I am working on three new series. The first is Creative Cities which looks at different Cities in the Commonwealth and why they are burgeoning creatively. There will be 12 cities and so far we have selected 9, so if you have suggestions or want to write about your city then do get in touch. The second series is about women who are working internationally who have made a clear contribution and a real difference to their creative field. Again I'm working on a series of 12 and so far I have 8 profiles in the pipeline. The third series is really inspiring and, as mentioned in my recent Peruvian blog, will profile creative individuals who are doing something daring and innovative in their part of the world, often against the odds.
Marilyn is a Director of the Creativity Centre UK Ltd, and Chief Executive of the Creativity Centre Educational Trust - a voluntary role. A chartered psychologist and author, her work has been presented and published internationally.
Marilyn enjoys talking about creativity education in the UK. This was the theme of her keynote presentations at the Annual Meeting of the Japanese Association of Educational Psychology in Shizuoka, Japan; the Torrance Lecture Series, Athens, Georgia; and the International Forum on Creativity at the opening of the Nobel Prize Centennial Exhibition in Kuala Lumpur where she was also a panel member for Forging the Creative Agenda for Malaysia.
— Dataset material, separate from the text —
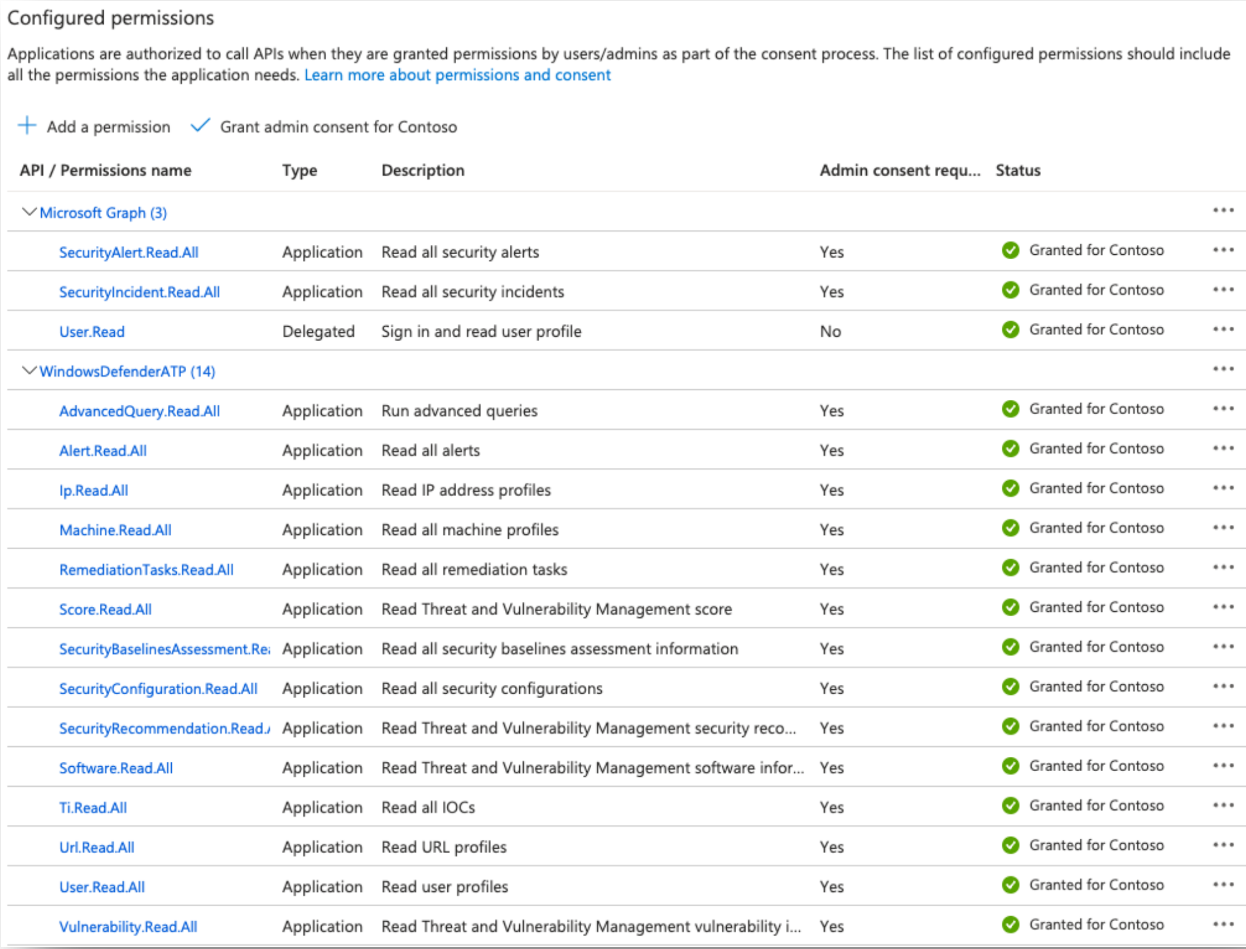1246x949 pixels.
Task: Collapse the Microsoft Graph permissions group
Action: pos(29,212)
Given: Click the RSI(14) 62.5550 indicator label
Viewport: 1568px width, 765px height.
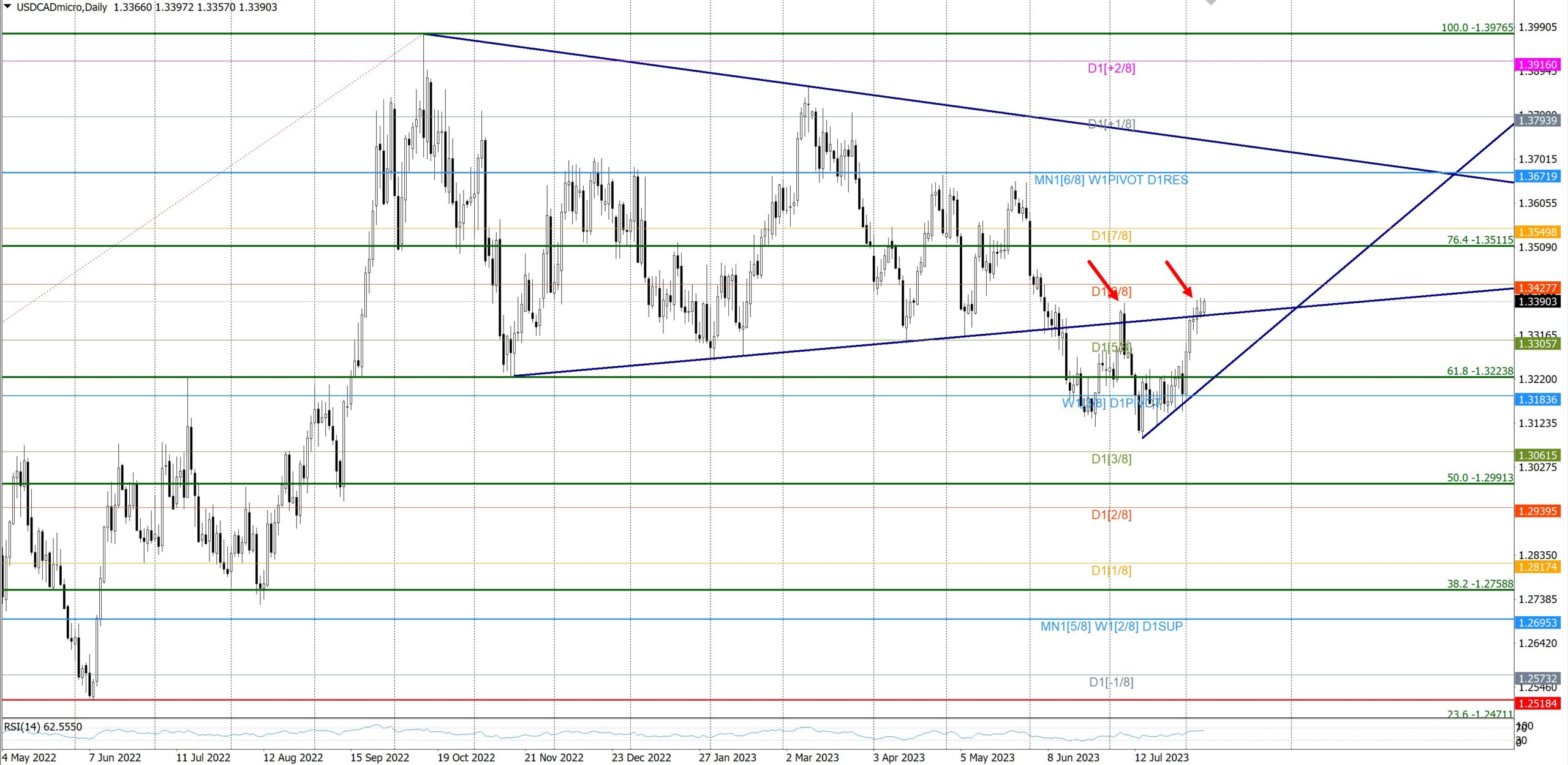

Marilyn has also undertaken consultancy on the development of creativity for various government bodies in the UK and overseas.
Before co-founding the Creativity Centre with Caroline, Marilyn spent much of her career in the university sector undertaking research and teaching creativity education, developmental and cognitive psychology. At Leeds Metropolitan University, where she was Reader in Psychology, she set up the cross-university Centre for Innovation and Creativity (CIC) as well as devising and delivering a series of undergraduate and postgraduate courses in applied creativity, supervising research and undertaking her own research into creativity in education.
One of the things Marilyn most enjoys is meeting people from all over the world and collaborating with them to create publications and learning resources in the area of creativity and human development, which is one reason why she enjoys being an editor of this journal.
Venu Dhupa has just completed nearly three years work with Creative Scotland as Director of Creative Development as part of the senior start-up team. Her responsibilities included the Arts, a number of Investment Programmes and International Strategy and Engagement. Prior to working at Creative Scotland she was working as a consultant and had her own publishing company.